Impaired response inhibition has been reported in behavioural studies in problem gamblers, e.g., increased cognitive interference on the Stroop task, and diminished inhibition in stop-signal tasks
[25],
[26]. However, similar to the literature in substance use disorders, some studies failed to observe behavioural differences between problem gamblers and healthy controls
[27]–
[29]. The mixed results in studies on response inhibition in problem gamblers may be explained by the presence of comorbid conditions or differences in gambling problem severity in these studies
[e.g., 30]. Alternatively, the distributed cortical and subcortical network supporting efficient response inhibition, such as the DLPFC, may be functionally intact, with impaired error processing being responsible for diminished response inhibition
[31]. The two neuroimaging studies on this topic to date, indicate diminished ventral lateral prefrontal cortex activity in PRGs compared to controls during response inhibition on a Stroop task between problem gamblers and controls
[32] and diminished responsiveness of the dorsomedial prefrontal cortex during a stop-signal response inhibition task in problem gamblers, compared to healthy controls
[31].
To date, impaired inhibition and enhanced salience attribution in substance dependent disorders has only been studied in separate designs, i.e. neutral Go/Nogo tasks in inhibition studies
[22] and cue-reactivity tasks in salience attribution studies
[7]–
[11],
[33]. Functional MRI studies examining the interaction between cognitive control (IFC, DLPFC, ACC) and salience attribution (amygdala, striatum, VLPFC) in substance dependent individuals or problem gamblers are currently lacking.
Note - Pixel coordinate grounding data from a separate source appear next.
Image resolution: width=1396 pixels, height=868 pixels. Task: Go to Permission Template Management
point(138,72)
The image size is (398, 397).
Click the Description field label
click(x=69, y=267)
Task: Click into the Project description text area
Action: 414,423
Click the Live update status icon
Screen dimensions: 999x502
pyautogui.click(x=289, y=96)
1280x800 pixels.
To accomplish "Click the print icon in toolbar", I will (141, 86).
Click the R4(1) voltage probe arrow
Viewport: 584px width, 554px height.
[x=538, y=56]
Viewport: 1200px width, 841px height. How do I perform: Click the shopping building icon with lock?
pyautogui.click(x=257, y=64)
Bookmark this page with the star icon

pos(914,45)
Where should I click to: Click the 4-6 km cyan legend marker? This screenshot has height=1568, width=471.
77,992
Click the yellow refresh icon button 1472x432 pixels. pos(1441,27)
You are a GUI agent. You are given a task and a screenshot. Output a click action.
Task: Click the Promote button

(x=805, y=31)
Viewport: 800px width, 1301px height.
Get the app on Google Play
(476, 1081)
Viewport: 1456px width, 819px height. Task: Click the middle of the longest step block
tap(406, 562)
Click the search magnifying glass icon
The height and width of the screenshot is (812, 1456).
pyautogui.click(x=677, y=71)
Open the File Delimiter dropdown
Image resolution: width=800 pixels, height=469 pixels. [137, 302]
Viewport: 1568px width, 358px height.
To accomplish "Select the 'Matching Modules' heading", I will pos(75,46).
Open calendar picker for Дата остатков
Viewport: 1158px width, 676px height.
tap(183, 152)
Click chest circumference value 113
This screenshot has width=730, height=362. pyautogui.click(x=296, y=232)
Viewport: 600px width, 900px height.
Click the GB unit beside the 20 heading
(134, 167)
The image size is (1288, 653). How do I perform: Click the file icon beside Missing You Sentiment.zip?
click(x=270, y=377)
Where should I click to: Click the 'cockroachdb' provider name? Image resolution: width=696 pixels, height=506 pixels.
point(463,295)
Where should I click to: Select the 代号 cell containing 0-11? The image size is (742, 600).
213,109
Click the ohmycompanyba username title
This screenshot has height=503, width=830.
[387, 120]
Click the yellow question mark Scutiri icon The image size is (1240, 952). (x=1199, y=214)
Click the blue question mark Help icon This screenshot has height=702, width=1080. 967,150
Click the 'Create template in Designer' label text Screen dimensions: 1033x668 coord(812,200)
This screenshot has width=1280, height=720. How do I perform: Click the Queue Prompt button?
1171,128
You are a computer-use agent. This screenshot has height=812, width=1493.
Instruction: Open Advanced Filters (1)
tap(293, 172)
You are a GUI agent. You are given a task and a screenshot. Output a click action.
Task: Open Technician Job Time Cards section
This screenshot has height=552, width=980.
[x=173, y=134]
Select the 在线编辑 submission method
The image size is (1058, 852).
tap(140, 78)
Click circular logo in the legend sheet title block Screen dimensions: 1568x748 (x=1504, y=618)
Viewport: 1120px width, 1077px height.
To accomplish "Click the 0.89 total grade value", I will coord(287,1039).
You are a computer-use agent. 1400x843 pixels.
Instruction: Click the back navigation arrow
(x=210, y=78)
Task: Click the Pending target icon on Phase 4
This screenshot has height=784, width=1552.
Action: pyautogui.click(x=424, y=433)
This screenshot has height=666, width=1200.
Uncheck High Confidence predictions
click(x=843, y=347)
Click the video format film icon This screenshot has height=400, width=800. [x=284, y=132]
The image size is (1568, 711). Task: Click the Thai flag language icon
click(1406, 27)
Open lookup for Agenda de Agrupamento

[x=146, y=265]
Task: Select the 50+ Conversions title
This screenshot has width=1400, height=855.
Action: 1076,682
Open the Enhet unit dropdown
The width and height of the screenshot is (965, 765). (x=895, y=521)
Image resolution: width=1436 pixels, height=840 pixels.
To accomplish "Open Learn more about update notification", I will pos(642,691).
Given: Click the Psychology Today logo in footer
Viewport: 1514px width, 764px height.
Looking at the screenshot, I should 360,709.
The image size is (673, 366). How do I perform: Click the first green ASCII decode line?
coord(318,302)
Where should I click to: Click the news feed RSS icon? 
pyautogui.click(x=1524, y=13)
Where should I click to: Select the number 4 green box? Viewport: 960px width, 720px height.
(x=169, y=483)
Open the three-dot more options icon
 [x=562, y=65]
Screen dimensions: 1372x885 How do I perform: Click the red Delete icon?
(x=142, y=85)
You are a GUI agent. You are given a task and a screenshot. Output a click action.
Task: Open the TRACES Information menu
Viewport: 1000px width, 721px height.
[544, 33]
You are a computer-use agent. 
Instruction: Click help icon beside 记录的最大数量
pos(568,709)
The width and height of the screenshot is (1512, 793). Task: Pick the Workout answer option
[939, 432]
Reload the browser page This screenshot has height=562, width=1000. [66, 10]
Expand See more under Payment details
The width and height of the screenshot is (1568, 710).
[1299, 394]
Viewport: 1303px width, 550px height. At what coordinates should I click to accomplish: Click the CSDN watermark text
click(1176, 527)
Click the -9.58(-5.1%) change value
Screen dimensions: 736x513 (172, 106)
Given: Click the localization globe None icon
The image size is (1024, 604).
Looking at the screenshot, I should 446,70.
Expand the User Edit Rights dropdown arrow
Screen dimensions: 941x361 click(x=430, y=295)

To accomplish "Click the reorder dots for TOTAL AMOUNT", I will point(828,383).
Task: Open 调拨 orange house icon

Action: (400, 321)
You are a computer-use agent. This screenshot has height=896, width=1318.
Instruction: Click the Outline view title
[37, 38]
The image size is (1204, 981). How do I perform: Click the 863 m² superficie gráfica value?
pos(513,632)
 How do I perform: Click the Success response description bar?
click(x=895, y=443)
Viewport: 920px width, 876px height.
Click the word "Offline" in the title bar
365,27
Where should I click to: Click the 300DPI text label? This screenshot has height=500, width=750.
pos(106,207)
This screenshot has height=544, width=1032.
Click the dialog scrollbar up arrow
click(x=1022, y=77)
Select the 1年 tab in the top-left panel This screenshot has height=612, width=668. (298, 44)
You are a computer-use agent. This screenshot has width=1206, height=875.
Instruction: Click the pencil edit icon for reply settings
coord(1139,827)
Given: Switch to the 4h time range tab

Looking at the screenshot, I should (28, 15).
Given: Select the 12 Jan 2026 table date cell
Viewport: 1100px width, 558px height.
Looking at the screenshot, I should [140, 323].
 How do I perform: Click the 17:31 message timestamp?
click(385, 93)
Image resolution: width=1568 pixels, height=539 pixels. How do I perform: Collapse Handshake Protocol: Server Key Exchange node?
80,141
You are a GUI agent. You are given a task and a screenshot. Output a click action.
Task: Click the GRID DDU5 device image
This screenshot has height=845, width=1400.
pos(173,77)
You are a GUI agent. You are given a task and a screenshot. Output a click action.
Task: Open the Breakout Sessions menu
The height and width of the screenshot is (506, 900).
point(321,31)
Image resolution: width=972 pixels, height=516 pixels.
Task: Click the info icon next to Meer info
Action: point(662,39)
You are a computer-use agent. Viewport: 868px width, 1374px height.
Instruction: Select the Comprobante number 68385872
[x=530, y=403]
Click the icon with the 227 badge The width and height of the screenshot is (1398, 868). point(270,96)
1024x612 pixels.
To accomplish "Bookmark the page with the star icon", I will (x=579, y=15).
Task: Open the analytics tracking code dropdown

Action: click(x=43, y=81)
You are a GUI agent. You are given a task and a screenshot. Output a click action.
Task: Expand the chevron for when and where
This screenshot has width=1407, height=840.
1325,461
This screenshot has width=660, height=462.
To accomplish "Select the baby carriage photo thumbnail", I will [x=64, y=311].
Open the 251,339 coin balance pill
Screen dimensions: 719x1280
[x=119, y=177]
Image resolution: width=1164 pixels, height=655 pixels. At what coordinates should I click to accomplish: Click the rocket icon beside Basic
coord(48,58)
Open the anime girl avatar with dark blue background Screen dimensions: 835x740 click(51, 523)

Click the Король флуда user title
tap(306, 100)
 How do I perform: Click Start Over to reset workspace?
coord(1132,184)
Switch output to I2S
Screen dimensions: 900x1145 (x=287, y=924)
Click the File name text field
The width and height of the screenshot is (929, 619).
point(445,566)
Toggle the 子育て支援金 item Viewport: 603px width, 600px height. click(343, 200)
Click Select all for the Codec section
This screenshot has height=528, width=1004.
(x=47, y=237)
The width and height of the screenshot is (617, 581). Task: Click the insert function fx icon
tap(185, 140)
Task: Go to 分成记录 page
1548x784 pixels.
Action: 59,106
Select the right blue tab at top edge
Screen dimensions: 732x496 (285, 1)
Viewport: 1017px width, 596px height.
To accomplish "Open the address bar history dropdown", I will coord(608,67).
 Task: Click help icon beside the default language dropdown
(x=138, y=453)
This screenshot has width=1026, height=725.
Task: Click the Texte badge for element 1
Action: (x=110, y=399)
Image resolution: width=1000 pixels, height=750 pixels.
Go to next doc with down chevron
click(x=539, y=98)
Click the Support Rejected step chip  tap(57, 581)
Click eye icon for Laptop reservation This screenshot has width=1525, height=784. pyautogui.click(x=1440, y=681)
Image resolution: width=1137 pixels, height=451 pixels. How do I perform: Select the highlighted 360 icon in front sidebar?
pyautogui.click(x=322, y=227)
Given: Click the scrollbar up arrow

We therefore employed a modified Go/Nogo task by including affective stimulus blocks (gambling, positive and negative), in addition to the standard affectively neutral block in problem gamblers (PRGs) and healthy controls (HCs). Subjects were requested to respond or withhold a response to specific types of pictures with a different affective loading, allowing the investigation of the interaction between motor inhibition and salience attribution.
Based on the attenuated BOLD response to affective stimuli in problem gamblers
[13] and SUDs
[34],
[35], we hypothesized that PRGs would show a decreased BOLD response to positive and negative pictures compared to HCs in salience/motivational brain circuitry. Based on the findings of an enhanced neuronal response to gambling-related cues in PRGs
[5],
[6], we also hypothesized that PRGs compared to HCs would show enhanced brain activity during gambling related pictures in the salience/motivational circuitry (e.g. amygdala, striatum, VLPFC). Based on the I-RISA model, we hypothesized that compared to HCs, PRGs would show impaired response inhibition and diminished DLPFC, ACC and IFC activity in the context of neutral, positive and negative stimuli and even more so when confronted with an inhibition task in the context of gambling-related pictures compared to HCs.